**PROVIDED TEXT**
──────────────────────────────

The Most Uncomfortable Part of Your Gynecological Exam Might Not Be Super Necessary

From Cosmopolitan

According to a new recommendation by a team of doctors and medical experts, that pelvic exam you (maybe) put off scheduling every year might not be super necessary or beneficial to your health, if you're an otherwise healthy woman.

The U.S. Preventive Services Task Force - a panel of physicians that advises the federal government on preventative care guidelines - said Tuesday that there's just not enough evidence than an annual pelvic exam actually decreases a healthy woman's chance of developing illnesses like ovarian cancer or of dying prematurely. Previously, gynecologists and obstetricians have defended the importance of annual exams, but in light of the task force's findings, the American College of Obstetricians and Gynecologists said it will revisit its guidelines on annual pelvic exams.

"ACOG recommends annual pelvic examinations for patients 21 years of age or older," reads a press release published yesterday. "However, the College recognizes that this recommendation is based on expert opinion, and limitations of the internal pelvic examination for screening should be recognized."

──────────────────────────────

**TASK TO CARRY OUT**
In the pelvic exam article, at what age does ACOG's press release recommend that patients begin annual pelvic examinations? The rows aren't needed.

──────────────────────────────

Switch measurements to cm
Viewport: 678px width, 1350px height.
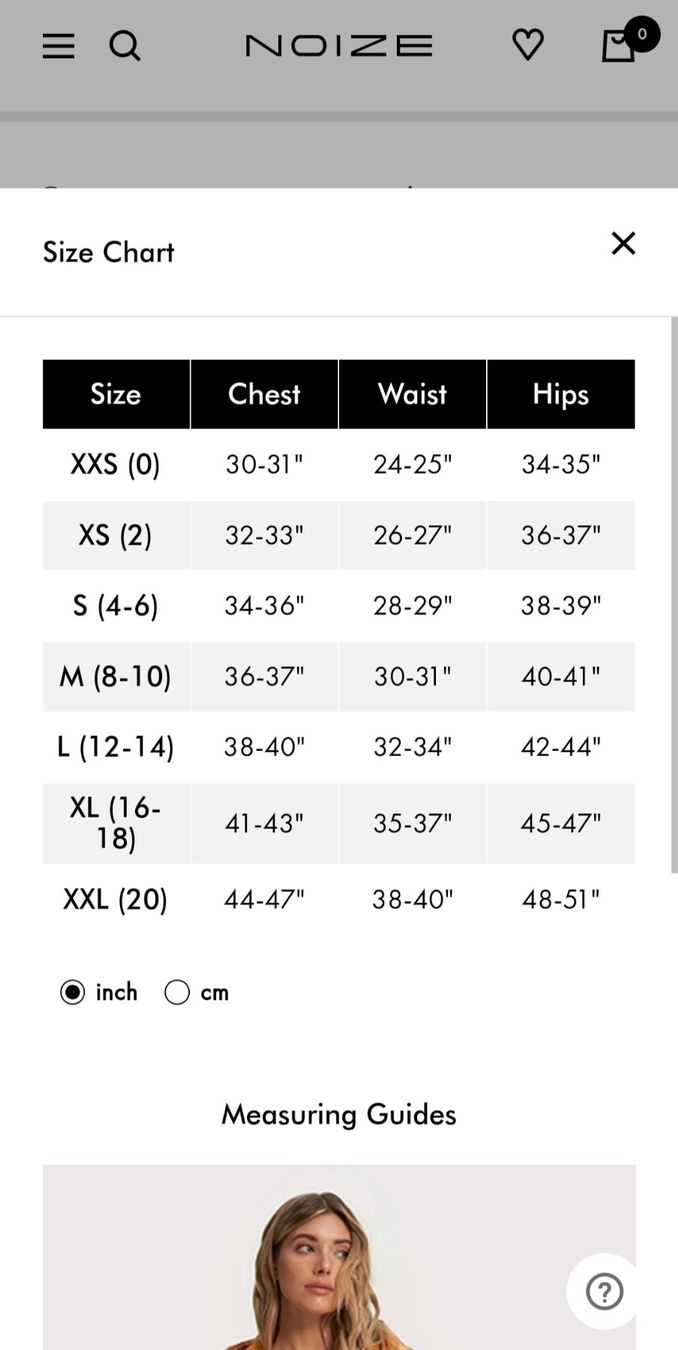pyautogui.click(x=177, y=992)
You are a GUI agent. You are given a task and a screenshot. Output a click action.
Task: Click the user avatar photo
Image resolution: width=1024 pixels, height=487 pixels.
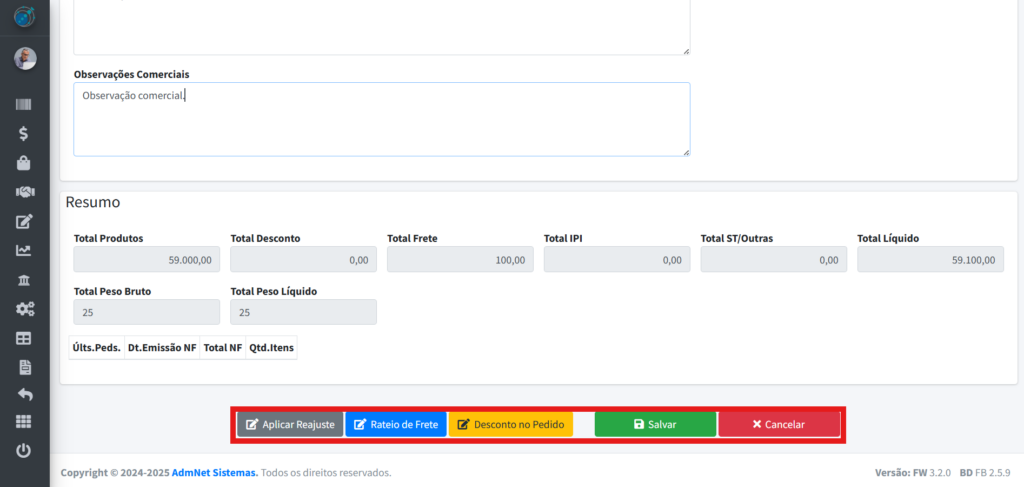[25, 59]
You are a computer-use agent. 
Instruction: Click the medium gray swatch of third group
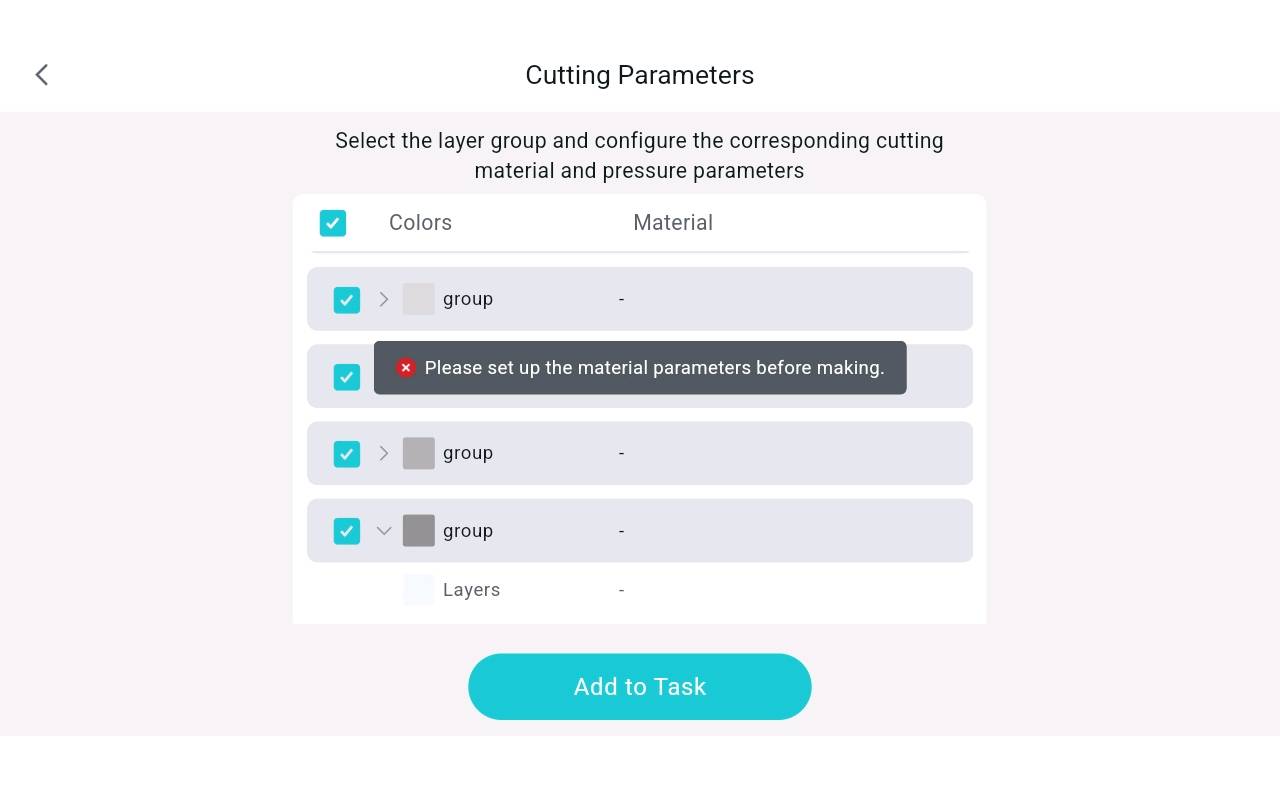point(418,453)
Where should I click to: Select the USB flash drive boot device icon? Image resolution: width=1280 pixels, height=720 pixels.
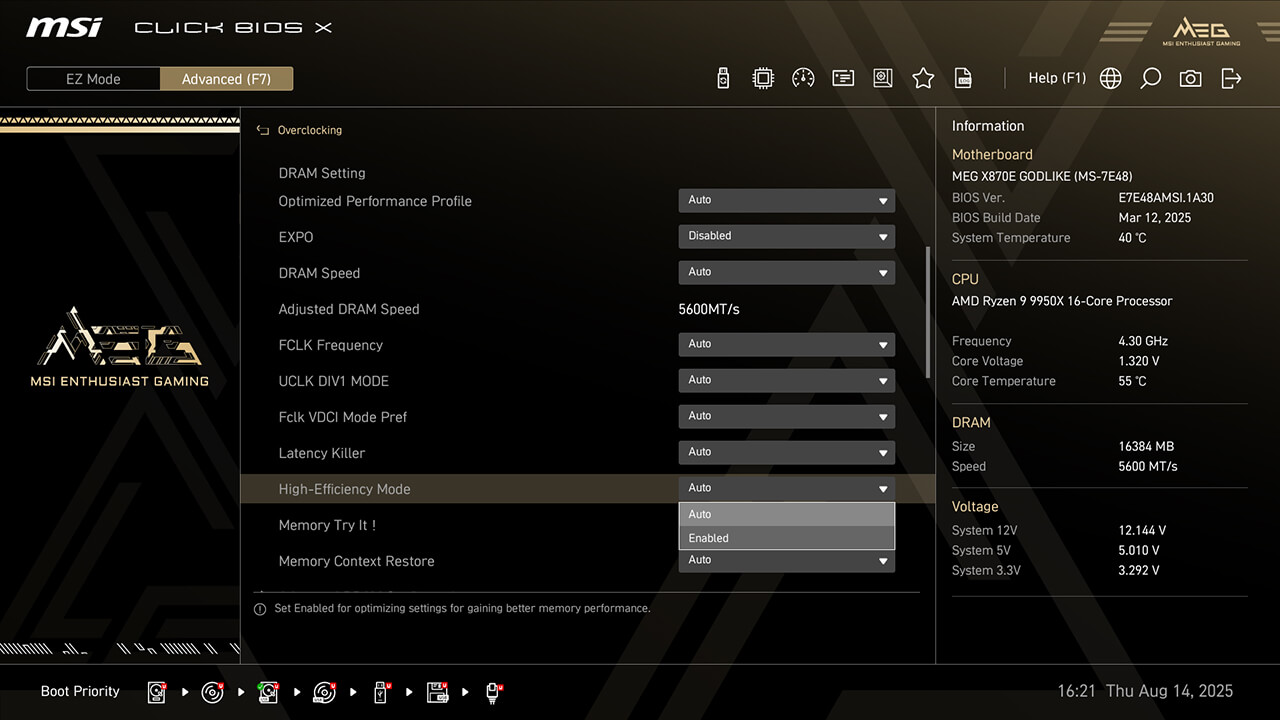click(x=381, y=692)
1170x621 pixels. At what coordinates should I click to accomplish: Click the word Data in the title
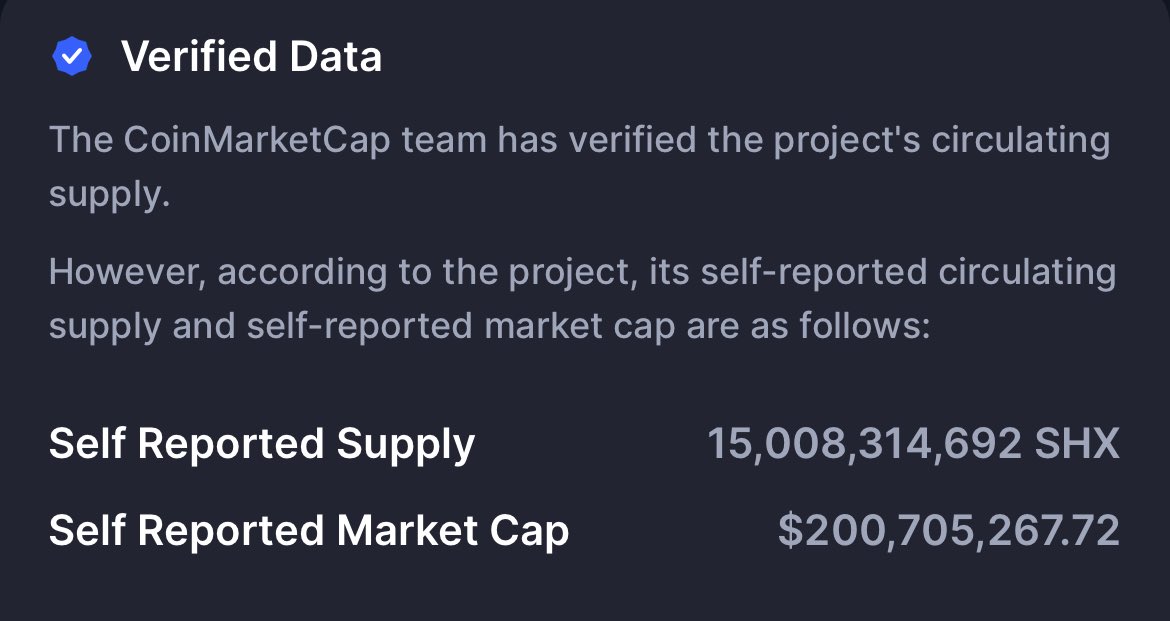coord(336,56)
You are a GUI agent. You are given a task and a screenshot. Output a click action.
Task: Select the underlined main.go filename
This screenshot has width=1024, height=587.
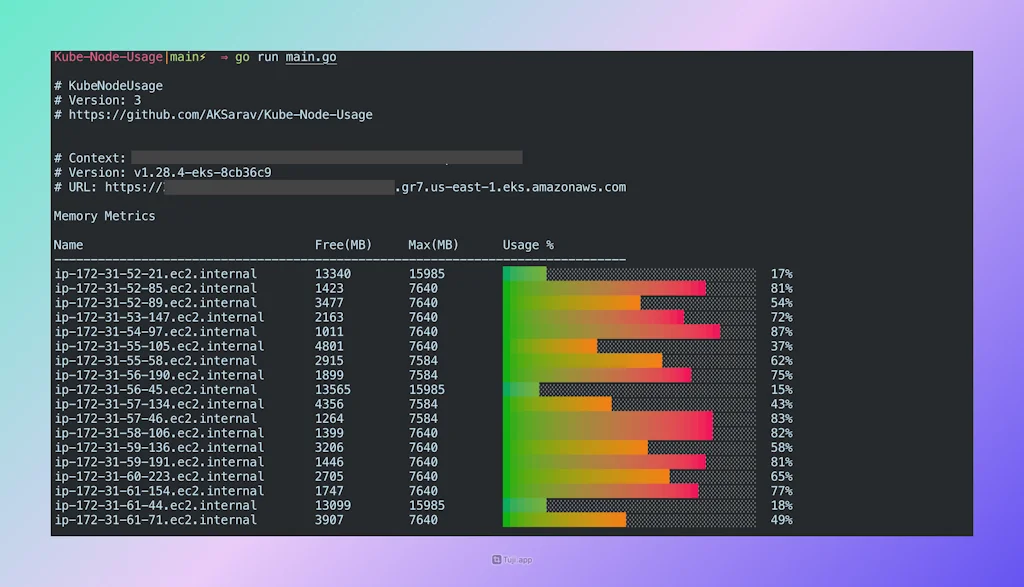tap(312, 57)
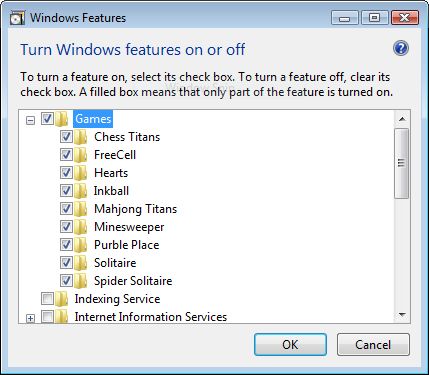Expand the Internet Information Services node
Viewport: 429px width, 375px height.
[x=30, y=318]
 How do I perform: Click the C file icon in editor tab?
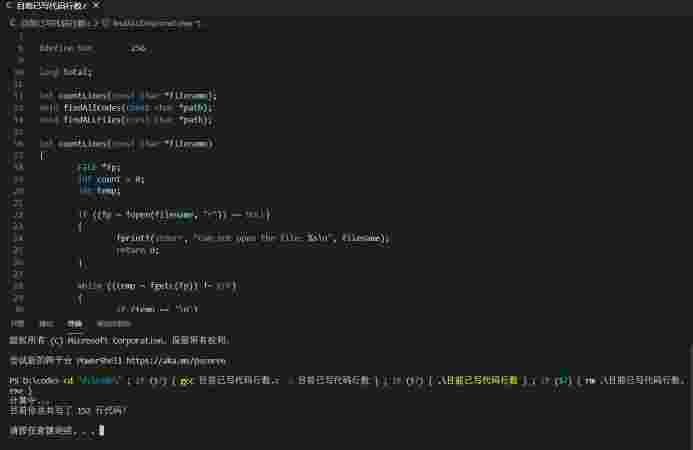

──────────────────────────────

**WORKED SOLUTION**
21 years of age or older.